== INSTRUCTIONS TO FOLLOW ==
Write out the line with "You are a computer-use agent." and each line after it to the end of the material, exactly as they appear and with nothing else.

== DATA EXTRACTS ==
[Start of Attachment]

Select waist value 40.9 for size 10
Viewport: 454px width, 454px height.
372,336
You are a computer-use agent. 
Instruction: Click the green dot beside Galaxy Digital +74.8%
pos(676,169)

[End of Attachment]

== SOLUTION ==
You are a computer-use agent. 
Instruction: Click the green dot beside Galaxy Digital +74.8%
pos(676,169)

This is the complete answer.